News

The Wrong Policy: Physicians, Medicare Payment, and What Congress Could Learn from Private Sector Experience

May 10, 2010

Bruce Vladeck has a terrific piece in this week’s New England Journal of Medicine describing the problems with how physician fees are currently adjusted under Medicare.

The Sustainable Growth Rate (SGR) formula, put in place in by Congress in 1997 – was designed to use physician fees as a tool to control health care spending. That is, total physician payments per beneficiary were to grow no faster than growth in the gross domestic product (GDP), and if they did, physician fees would have to be reduced.

This policy has not worked to slow health care spending, and every year, when Congress gets to the point of having to cut physician payments (since health care costs have grown more than GDP), they suspend the policy without fundamentally altering it.

Today, this has become a $20 billion problem (and, Congress is again suspending the 21 percent fee reduction that was to have gone into effect on April 1). This issue was “supposed” to have been fixed in health care reform, but a desire to limit projected cost increases in the bill kept this issue out of the Patient Protection and Affordable Care Act.

Oh, if only Congress had talked to Michigan back in 1997: we could have told them what a bad idea the SGR was because we tried it – two decades earlier – with the same effect.

In the late 1970s, Blue Cross and Blue Shield of Michigan noticed that health care spending in one part of the state (the I-75 corridor, Detroit to Flint) was much higher than in the rest of the state. So, the Blues decided not to increase physician fees in that region until spending was on par with spending in the rest of the state.

What a disaster! Not only did spending not go down in that region, it actually went up!

On reflection, it makes sense that spending increased as a result of the I-75 corridor policy, right? Start with the fact that physicians are rational economic actors. Even if they aren’t consciously thinking about their incomes when determining appropriate referrals and the like, they are (as are we all) influenced by incentives. The I-75 corridor policy, like the SGR, relied on the collective actions of individual actors – physicians – to make any difference in future payments. And, physicians did not believe that the collective would change. Therefore, the rational economic incentive of this policy for any one physician was to spend, prescribe, and provide as many services as possible in the short run, because in the long run, payments would likely decline. That is exactly what happened in Michigan, and it’s exactly what happened nationally in the Medicare program. The only difference is those trends became clear at BCBSM by the early 1980s, and BCBSM decided to abandon the policy in favor of different approaches to addressing health care spending – something Congress has not yet been able to do, even after more than 10 years of clarity that the SGR is a failed strategy.

So it’s all well and good for us here in Michigan to look at Washington and say, “I told you so.” But, that doesn’t really help the country get on a different path.

This is a policy that clearly requires the political courage to say, as we did in Michigan years ago, OK, we made a mistake, and then move on. Bruce Vladeck provides an elegant analysis of why this is so hard to do politically – the projected impact of this change does have a considerable effect on the projected national deficit.
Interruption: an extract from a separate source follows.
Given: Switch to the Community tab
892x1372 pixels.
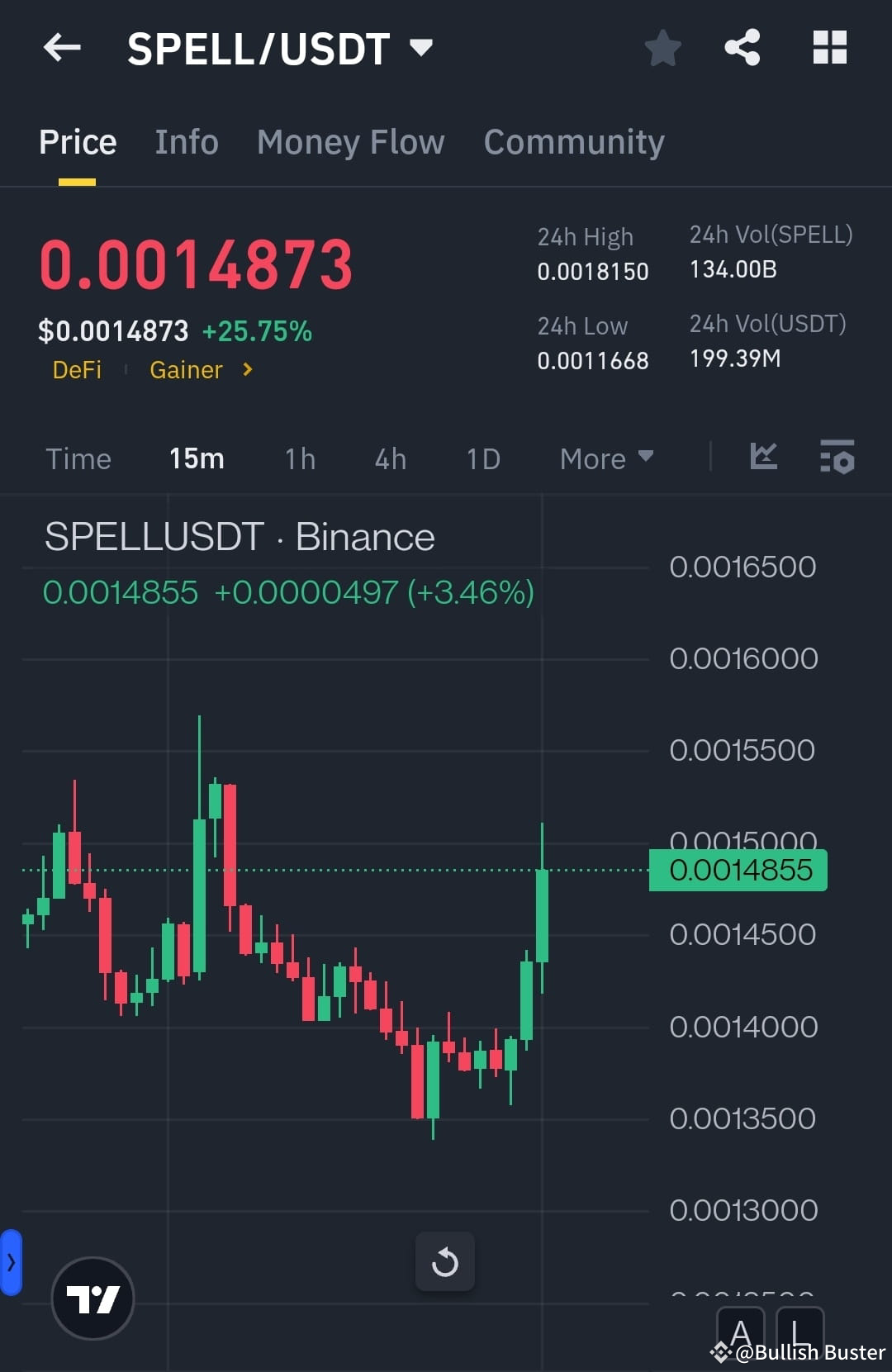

Nevertheless, it must be done – and every year’s delay makes the problem worse since “costs” accumulate and compound over time.

Beyond fixing this particular problem, it is essential for us to take steps to avoid falling into this same trap again. As we say to our children, the issue isn’t to fix blame for the mess we’re in, but to learn from it so it doesn’t happen again.
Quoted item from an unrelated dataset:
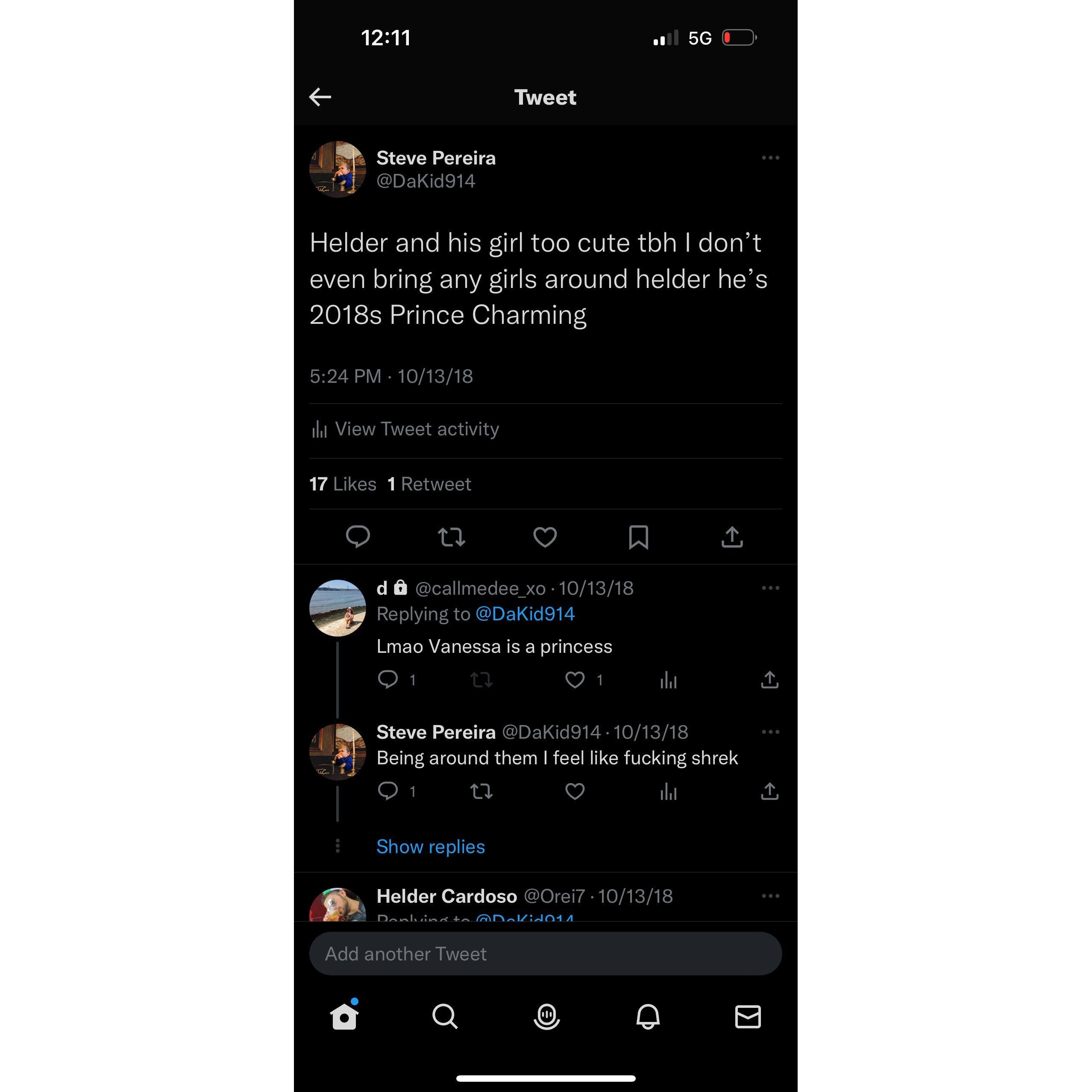Open the Messages tab
The image size is (1092, 1092).
pos(747,1016)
So, what is the learning here? The learning is that there are lots of us out in the field – beyond the beltway – trying a lot of different approaches to addressing health care spending. And, it would be good if policy makers in D.C. were interested in and open to learning about our experiences, because we can teach them about things that didn’t work as well as those that did.

There is a world beyond Washington D.C., and while Congress sometimes recognizes that and looks for models (like the Mayo Clinic, Geisinger, and a few others), it should be casting a wider net. Health reform provides a great opportunity for experimentation. How about taking full advantage of what the private sector has already learned at the state and local level, and building on that?